The game begins with $n$ coins.
- Every round we pay 1 dollar, toss all the $n$ coins, and remove the $T$ coins which landed in Tail.
- Then we start over with the remainder $n-T$ coins until there are no more coins.
- You receive a prize $P$ when the Game ends (All coins landed Tails in any of the throws)
The excercise is to find the fair price of the final prize $P$ given $n$ (price in which in long term both players do not lose or earn any money from playing)
For n = 1 I thought on:
Coin toss | Probability | Total paid |
---|---|---|
T | $1/2$ | 1 |
HT | $1/4$ | 2 |
HHT | $1/8$ | 3 |
HHHT | $1/16$ | 4 |
HHHHT | $1/32$ | 5 |
HHHHHT | $1/64$ | 6 |
... | ... | ... |
With $P(n=1) = \sum_{n=1}^{\infty}(\frac{n}{2^n}) = 2$
So the Fair Prize of this game for $n=1$ is 2 dollars.
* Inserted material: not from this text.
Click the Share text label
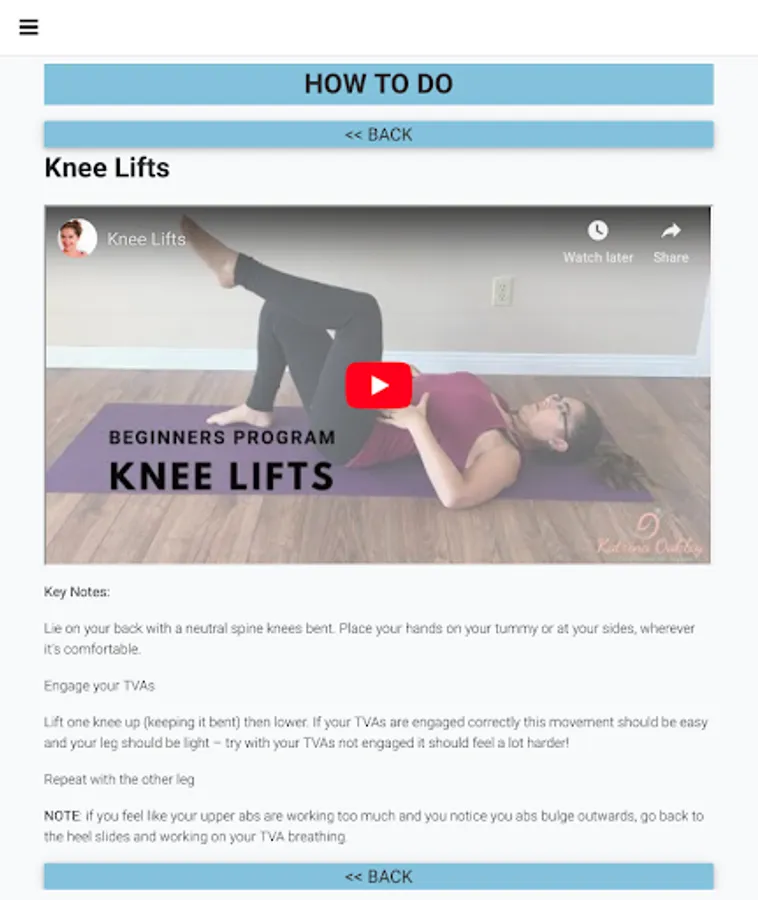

How can it be calculated for a higher amount of initial coins? lets say $n=2$ or $n=16$.
My thoughts until now are, for 2 coins, in the first toss:
Coin results | probability | thoughts |
---|---|---|
(HH) | 1/4 | which I don't know how to proceed, because is recurrent, as with the 1 coin example |
(HT) | 1/4 | the price of one coin |
(TH) | 1/4 | same, price of one coin |
(TT) | 1/4 | we finish the game, so you receive the prize. |
Any thoughts?
Clues on how to push this to higher dimensions?